SELECTED TEXT:
⁂
What a week for health-care investors! At least 17 health-care stocks experienced gains of more than 20% over the past few days. But three of those went up a lot more than just 20%. Here are the three most humongous health-care stocks of the week.
Up, up, and away
On Jan. 3, tiny Intercept Pharmaceuticals (NASDAQ:ICPT) traded just over $69 per share. By end of day this past Thursday, the stock was up nearly 300%. By the end of the week, Intercept had gained a staggering 545%. That's right -- this stock was a six-bagger in just seven days.
Where did all of this exuberance come from? A phase 2 study of Intercept's obeticholic acid targeting treatment of nonalcoholic steathohepatitis, or NASH, produced results so positive that the data safety monitoring board recommended that the trial be stopped early. The unexpected news led to multiple investment firms hiking price targets for Intercept -- with the stock literally skyrocketing in response.
Investors' excitement is directly linked to the current situation for NASH. More than 6 million Americans suffer from the liver disease that can ultimately lead to cirrhosis -- even though patients drink little or no alcohol. There are currently no approved drugs for the disease. Should Intercept ultimately gain approval for obeticholic acid, that's a big untapped market.
Picking up where it left off
Back in September, Neurocrine Biosciences (NASDAQ:NBIX) hit a rough spell. Shares plummeted after disappointing results from a phase 2b study of tardive dyskinesia drug NBI-98854, which ultimately cut Neurocrine's market cap in half. This week, though, shares came roaring back with Neurocrine gaining over 98%.
The catalyst was the same thing that led to the stock collapse a few months ago -- a phase 2b study for NBI-98854 in treating tardive dyskinesia. This time around, though, Neurocrine had its ducks in a row on reducing the potential for the placebo effect to call the efficacy of NBI-98854 into question. A better study design led to better results.
While the latest news certainly got Neurocrine back on track, the company still must move forward with a late-stage study. It remains to be seen how NBI-98854 will fare in a larger trial, but at least Neurocrine knows now how to avoid the mistakes from earlier in 2013.
⁂
EXTRACTED RECORDS:
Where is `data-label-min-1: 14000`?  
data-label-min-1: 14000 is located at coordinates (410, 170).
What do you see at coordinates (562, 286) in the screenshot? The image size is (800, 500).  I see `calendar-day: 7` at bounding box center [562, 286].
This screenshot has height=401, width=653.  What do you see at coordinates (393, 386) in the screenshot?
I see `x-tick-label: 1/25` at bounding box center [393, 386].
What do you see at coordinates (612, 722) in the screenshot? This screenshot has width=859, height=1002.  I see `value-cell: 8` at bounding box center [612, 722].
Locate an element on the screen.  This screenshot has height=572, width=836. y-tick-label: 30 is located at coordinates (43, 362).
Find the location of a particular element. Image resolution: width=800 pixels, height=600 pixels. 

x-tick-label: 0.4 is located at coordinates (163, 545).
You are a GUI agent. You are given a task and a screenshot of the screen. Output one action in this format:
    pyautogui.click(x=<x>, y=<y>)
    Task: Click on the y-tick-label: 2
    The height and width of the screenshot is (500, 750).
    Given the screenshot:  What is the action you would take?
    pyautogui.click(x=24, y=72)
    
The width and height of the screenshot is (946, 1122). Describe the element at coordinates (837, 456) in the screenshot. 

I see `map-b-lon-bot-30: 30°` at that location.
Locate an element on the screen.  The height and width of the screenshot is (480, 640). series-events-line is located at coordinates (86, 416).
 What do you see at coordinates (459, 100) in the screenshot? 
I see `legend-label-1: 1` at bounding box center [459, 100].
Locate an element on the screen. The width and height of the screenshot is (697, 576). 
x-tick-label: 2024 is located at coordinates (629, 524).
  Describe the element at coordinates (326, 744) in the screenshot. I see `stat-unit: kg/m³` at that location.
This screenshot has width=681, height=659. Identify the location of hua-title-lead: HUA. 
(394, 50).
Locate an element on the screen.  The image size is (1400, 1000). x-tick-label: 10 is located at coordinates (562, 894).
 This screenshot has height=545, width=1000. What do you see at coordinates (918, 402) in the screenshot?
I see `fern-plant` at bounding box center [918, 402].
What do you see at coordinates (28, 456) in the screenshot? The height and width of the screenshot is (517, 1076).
⁂
TASKS AND EXERCISES:
• a. According to the article on health-care stocks, how much had Intercept Pharmaceuticals stock gained by the end of the week?
• b. Retype the article on health-care stocks from the words "What a week" down to the words "just seven days.", character for character.

RESULTS OF THE TASKS:
• a. It had gained 545%.

• b.
What a week for health-care investors! At least 17 health-care stocks experienced gains of more than 20% over the past few days. But three of those went up a lot more than just 20%. Here are the three most humongous health-care stocks of the week.
Up, up, and away
On Jan. 3, tiny Intercept Pharmaceuticals (NASDAQ:ICPT) traded just over $69 per share. By end of day this past Thursday, the stock was up nearly 300%. By the end of the week, Intercept had gained a staggering 545%. That's right -- this stock was a six-bagger in just seven days.